5 tips to get started running


As my upcoming knee surgery gets closer (we’re under two weeks now), I’ve been thinking a lot about running – and waxing nostalgic about how I got started with a sport I used to hate. I’m by no means a great runner. I don’t think I’ll ever be anything to write home about when it comes to running, but I love it. It’s therapeutic. It’s a challenge. It’s something I never thought I could do, but I do it, and I love it. I’ve run seven half marathons to date, as well as one full marathon. And, once I’ve recovered from my MPFL reconstruction, I want to get right back it.


For those curious, no, running is not the reason I need knee surgery. I talked a little about it on my instagram, but this is an issue I’ve had for a long time. My left knee likes to subluxate and dislocate, and I’ve done it about 20 times in my 32 years. In December, it happened randomly, and I wasn’t able to bounce back. This surgery should tighten my ligaments and kneecap back up, and I should be able to run pain-free – finally! Basically, my point is that running isn’t the cause for me…it’s the cure, and I can’t wait to get started again. Here are five tips to starting from zero like I did (and will do again) soon.

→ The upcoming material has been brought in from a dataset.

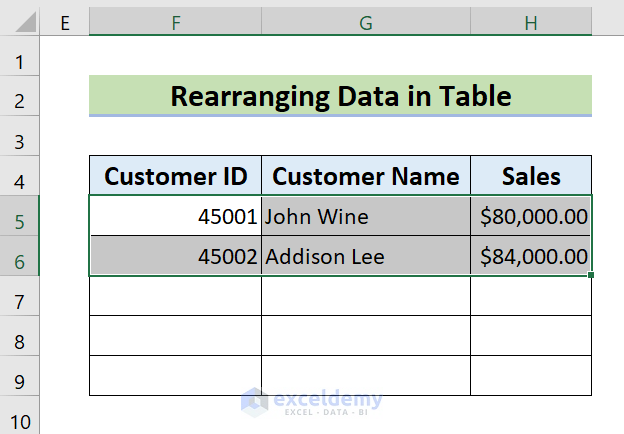Click the cell containing 45002

(x=175, y=256)
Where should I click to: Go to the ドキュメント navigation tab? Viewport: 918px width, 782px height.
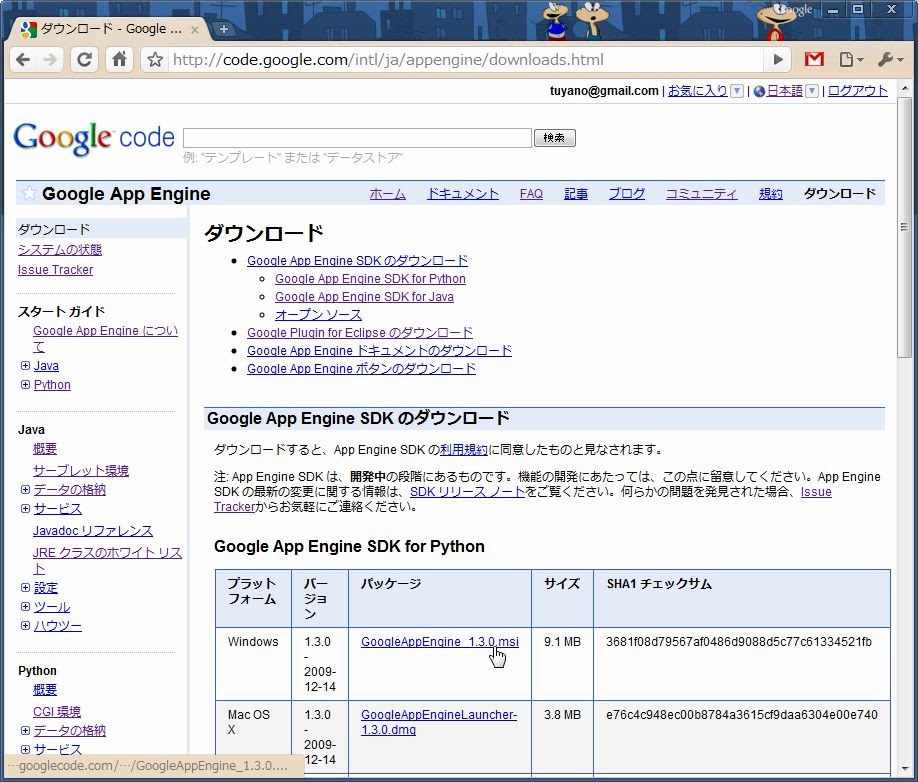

1 // Set a goal. I like to think that being intentional helps in any regard, but especially with fitness. My first goal when I started running was to stay fit through my first pregnancy. I ran for the first 32 weeks, and it was incredible. I was out running again just three weeks after giving birth, and we set big goals. I wanted to do a half marathon, so we ran Lake Placid. It doesn’t matter how big your goal is, honestly. Just set a goal. Whether it’s to be fit, do five miles a week, run your first 5k, or beyond, your goal will be your driving force.



2 // Invest in proper running gear. One of the biggest mistakes I made when I got started was not investing in good gear – mainly shoes. Running is hard on the joints. However, great shoes absorb a lot of the shock, and actually protect your feet and joints from damage. I got fitted for shoes at Fleet Feet Syracuse, and I fell in love with Adidas Supernova running shoes. They fit my neutral stride, and I learned a lot about how my knees and feet track when I run. Quality athletic gear is also important. I wear a reflector vest (regardless of the time of day) from Nathan. I also invested in great headphones, and I have this hydration belt for longer runs. Buy gear and clothes that you will be comfortable in for a long time. Remember, it’s an investment.


3 // Focus on time over distance. This was a hard one for me when I started. I’m an all-in kind of girl, and I wanted to start off running three miles. Some people are able to. Others, like myself, are prone to injury if they go from zero to 60 too quickly. When I started running, I ran for a certain amount of time versus a certain distance. I started with 30 minutes, and as I progressed, I was able to run further in that amount of time. Only after about a month of running 30 minutes consistently four-five days a week, did I start to focus more on distance.



4 // Choose a running app. Regardless of your goals, a running app is a great way to visually see just how far you’ve come through the process. Two of the most popular running apps are Strava and Nike+ Run Club. I, personally, prefer the Nike app. I like that it pauses if I have to stop my runs, and I’ve been using it since the beginning, so it’s familiar. Both offer ways to connect with other runners, too, which is motivating. Nothing beats a sense of community.


5 // Train your brain – and your body. Your brain will tell you that running is too hard. It’ll convince you that you want to stop. Here’s the thing. When you first start, running is uncomfortable. For me, it was so far beyond my comfort zone that I really didn’t want to do it. Teach yourself to shut off that negative voice, and convince yourself that you can and you will do it. A great way to do this is to listen to postive podcasts while running. They encourage you to get out of your own headspace. Ultimately though, remember that your body is the boss. Listen to your body. Know the difference between discomfort and pain.



I hope that these five tips help someone get started running because I really wish I’d known more when I began. Running might not seem like a feasible goal or solution, but if you want to start, you can. It’s transformed so much of my outlook on fitness, as a whole, and I’ve truly fallen in love with running.


Are you a runner? What are your favorite tips to give those hoping to get started?